Problem to work on
Exact repetition of every record is required.

************

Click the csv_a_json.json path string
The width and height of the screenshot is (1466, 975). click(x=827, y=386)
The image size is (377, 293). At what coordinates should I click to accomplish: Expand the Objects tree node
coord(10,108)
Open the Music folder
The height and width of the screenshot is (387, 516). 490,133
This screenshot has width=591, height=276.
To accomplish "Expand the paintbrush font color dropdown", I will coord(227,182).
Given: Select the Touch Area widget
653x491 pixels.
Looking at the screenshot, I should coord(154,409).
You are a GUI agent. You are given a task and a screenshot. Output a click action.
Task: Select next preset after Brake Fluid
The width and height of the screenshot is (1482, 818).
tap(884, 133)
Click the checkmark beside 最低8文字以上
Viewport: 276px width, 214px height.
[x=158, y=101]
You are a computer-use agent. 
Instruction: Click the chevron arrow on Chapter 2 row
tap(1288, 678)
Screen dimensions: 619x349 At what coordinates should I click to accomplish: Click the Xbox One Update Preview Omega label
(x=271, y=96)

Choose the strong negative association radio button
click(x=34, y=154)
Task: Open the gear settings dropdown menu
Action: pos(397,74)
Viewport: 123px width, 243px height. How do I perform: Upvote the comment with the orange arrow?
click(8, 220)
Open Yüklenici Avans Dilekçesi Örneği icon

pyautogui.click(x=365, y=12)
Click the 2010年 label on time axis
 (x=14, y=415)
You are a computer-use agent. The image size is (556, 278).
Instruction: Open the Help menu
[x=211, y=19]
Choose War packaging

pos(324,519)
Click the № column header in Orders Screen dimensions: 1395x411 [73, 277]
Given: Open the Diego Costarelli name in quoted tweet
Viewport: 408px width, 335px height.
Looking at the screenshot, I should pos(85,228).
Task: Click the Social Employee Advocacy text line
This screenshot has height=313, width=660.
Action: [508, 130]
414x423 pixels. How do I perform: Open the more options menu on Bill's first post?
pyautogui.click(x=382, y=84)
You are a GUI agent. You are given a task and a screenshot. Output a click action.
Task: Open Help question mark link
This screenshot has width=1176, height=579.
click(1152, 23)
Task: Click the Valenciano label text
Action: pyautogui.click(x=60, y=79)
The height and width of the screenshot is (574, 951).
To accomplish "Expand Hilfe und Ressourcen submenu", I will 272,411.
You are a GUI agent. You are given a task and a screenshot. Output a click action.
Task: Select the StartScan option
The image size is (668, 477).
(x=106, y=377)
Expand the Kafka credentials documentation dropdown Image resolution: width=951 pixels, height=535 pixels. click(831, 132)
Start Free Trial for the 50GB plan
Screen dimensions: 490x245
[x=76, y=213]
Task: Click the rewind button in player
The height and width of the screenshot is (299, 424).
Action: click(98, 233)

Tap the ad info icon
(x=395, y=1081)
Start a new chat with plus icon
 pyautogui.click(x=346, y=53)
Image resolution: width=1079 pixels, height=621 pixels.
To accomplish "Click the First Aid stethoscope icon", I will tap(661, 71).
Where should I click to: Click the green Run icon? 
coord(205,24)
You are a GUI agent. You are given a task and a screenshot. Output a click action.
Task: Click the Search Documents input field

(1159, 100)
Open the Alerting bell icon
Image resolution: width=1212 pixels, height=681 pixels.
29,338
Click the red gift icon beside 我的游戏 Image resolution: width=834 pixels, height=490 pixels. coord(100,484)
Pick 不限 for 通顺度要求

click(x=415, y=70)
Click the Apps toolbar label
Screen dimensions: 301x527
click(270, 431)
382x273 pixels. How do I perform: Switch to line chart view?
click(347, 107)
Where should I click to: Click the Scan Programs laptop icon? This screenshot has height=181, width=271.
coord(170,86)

************

Task result
Click the csv_a_json.json path string
The width and height of the screenshot is (1466, 975). click(x=827, y=386)
The image size is (377, 293). At what coordinates should I click to accomplish: Expand the Objects tree node
coord(10,108)
Open the Music folder
The height and width of the screenshot is (387, 516). 490,133
This screenshot has width=591, height=276.
To accomplish "Expand the paintbrush font color dropdown", I will coord(227,182).
Given: Select the Touch Area widget
653x491 pixels.
Looking at the screenshot, I should coord(154,409).
You are a GUI agent. You are given a task and a screenshot. Output a click action.
Task: Select next preset after Brake Fluid
The width and height of the screenshot is (1482, 818).
tap(884, 133)
Click the checkmark beside 最低8文字以上
Viewport: 276px width, 214px height.
[x=158, y=101]
You are a computer-use agent. 
Instruction: Click the chevron arrow on Chapter 2 row
tap(1288, 678)
Screen dimensions: 619x349 At what coordinates should I click to accomplish: Click the Xbox One Update Preview Omega label
(x=271, y=96)

Choose the strong negative association radio button
click(x=34, y=154)
Task: Open the gear settings dropdown menu
Action: pos(397,74)
Viewport: 123px width, 243px height. How do I perform: Upvote the comment with the orange arrow?
click(8, 220)
Open Yüklenici Avans Dilekçesi Örneği icon

pyautogui.click(x=365, y=12)
Click the 2010年 label on time axis
 (x=14, y=415)
You are a computer-use agent. The image size is (556, 278).
Instruction: Open the Help menu
[x=211, y=19]
Choose War packaging

pos(324,519)
Click the № column header in Orders Screen dimensions: 1395x411 [73, 277]
Given: Open the Diego Costarelli name in quoted tweet
Viewport: 408px width, 335px height.
Looking at the screenshot, I should pos(85,228).
Task: Click the Social Employee Advocacy text line
This screenshot has height=313, width=660.
Action: [508, 130]
414x423 pixels. How do I perform: Open the more options menu on Bill's first post?
pyautogui.click(x=382, y=84)
You are a GUI agent. You are given a task and a screenshot. Output a click action.
Task: Open Help question mark link
This screenshot has width=1176, height=579.
click(1152, 23)
Task: Click the Valenciano label text
Action: pyautogui.click(x=60, y=79)
The height and width of the screenshot is (574, 951).
To accomplish "Expand Hilfe und Ressourcen submenu", I will 272,411.
You are a GUI agent. You are given a task and a screenshot. Output a click action.
Task: Select the StartScan option
The image size is (668, 477).
(x=106, y=377)
Expand the Kafka credentials documentation dropdown Image resolution: width=951 pixels, height=535 pixels. click(831, 132)
Start Free Trial for the 50GB plan
Screen dimensions: 490x245
[x=76, y=213]
Task: Click the rewind button in player
The height and width of the screenshot is (299, 424).
Action: click(98, 233)

Tap the ad info icon
(x=395, y=1081)
Start a new chat with plus icon
 pyautogui.click(x=346, y=53)
Image resolution: width=1079 pixels, height=621 pixels.
To accomplish "Click the First Aid stethoscope icon", I will tap(661, 71).
Where should I click to: Click the green Run icon? 
coord(205,24)
You are a GUI agent. You are given a task and a screenshot. Output a click action.
Task: Click the Search Documents input field

(1159, 100)
Open the Alerting bell icon
Image resolution: width=1212 pixels, height=681 pixels.
29,338
Click the red gift icon beside 我的游戏 Image resolution: width=834 pixels, height=490 pixels. coord(100,484)
Pick 不限 for 通顺度要求

click(x=415, y=70)
Click the Apps toolbar label
Screen dimensions: 301x527
click(270, 431)
382x273 pixels. How do I perform: Switch to line chart view?
click(347, 107)
Where should I click to: Click the Scan Programs laptop icon? This screenshot has height=181, width=271.
coord(170,86)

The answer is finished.